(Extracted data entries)

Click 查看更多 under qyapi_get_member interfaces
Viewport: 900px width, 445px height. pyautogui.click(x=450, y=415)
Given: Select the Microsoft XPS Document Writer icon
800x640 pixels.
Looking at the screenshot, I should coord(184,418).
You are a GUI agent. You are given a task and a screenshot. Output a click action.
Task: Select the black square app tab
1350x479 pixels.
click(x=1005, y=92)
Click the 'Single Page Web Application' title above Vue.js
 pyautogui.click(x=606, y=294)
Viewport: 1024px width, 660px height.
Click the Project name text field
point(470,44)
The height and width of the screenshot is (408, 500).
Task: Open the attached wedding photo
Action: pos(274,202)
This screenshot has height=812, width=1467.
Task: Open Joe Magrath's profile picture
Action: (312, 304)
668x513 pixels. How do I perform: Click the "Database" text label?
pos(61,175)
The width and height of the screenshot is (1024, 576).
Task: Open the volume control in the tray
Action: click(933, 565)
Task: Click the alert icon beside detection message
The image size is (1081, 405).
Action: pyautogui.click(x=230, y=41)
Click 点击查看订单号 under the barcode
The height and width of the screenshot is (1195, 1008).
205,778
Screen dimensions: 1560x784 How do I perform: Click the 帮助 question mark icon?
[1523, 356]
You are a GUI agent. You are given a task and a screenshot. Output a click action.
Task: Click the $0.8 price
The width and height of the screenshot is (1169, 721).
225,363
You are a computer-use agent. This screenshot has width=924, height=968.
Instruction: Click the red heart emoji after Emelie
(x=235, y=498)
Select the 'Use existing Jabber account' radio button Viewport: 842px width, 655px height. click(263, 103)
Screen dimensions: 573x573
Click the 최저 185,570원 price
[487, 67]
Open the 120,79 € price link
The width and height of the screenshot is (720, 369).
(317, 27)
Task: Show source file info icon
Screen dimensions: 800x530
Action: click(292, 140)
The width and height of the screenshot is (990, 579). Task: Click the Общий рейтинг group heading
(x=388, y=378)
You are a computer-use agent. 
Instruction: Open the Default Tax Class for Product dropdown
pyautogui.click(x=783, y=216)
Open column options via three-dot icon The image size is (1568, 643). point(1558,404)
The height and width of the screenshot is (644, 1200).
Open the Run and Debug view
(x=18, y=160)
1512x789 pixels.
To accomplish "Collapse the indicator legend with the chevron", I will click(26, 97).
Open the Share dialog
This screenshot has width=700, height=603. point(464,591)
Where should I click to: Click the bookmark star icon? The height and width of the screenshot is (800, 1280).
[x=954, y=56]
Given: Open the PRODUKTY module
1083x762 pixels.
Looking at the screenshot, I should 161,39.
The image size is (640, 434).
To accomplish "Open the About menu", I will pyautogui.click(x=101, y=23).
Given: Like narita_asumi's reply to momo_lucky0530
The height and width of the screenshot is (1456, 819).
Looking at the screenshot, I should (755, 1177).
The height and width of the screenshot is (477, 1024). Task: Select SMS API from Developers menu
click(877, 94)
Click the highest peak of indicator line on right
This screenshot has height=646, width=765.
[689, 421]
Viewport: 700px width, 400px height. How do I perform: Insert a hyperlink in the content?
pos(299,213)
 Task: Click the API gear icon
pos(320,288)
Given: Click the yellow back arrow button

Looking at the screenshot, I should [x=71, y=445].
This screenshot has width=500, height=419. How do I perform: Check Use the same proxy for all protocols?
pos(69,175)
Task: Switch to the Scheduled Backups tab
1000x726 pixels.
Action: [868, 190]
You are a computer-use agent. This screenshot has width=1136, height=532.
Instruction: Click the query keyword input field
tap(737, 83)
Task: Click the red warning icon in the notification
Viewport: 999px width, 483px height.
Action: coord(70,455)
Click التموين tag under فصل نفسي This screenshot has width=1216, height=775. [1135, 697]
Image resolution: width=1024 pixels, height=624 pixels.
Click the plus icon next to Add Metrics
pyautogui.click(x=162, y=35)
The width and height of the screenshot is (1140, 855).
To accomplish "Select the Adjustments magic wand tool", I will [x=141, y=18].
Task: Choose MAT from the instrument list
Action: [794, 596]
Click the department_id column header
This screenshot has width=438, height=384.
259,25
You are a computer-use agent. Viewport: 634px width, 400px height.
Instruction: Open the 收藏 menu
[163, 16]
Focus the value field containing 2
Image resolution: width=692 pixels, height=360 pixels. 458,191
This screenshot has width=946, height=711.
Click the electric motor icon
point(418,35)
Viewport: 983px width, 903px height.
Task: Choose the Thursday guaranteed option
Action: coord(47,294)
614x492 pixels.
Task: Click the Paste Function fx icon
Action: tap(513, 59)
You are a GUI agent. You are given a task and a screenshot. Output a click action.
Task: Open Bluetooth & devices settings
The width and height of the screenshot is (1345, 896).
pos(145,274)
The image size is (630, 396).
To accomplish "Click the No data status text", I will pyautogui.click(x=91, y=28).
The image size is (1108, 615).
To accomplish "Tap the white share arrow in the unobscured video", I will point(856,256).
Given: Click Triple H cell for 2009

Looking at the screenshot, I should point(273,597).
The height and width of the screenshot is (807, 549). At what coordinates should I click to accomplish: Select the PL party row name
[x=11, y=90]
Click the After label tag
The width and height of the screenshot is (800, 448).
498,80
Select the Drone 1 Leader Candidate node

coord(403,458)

— Work request —
Please show every line of the entries above that contains the word "agent".

— Response box —
You are a GUI agent. You are given a task and a screenshot. Output a click action.
You are a GUI agent. You are given a task and a screenshot. Output a click action.
You are a computer-use agent. This screenshot has width=924, height=968.
You are a computer-use agent. 
You are a computer-use agent. This screenshot has width=1136, height=532.
You are a computer-use agent. Viewport: 634px width, 400px height.
You are a GUI agent. You are given a task and a screenshot. Output a click action.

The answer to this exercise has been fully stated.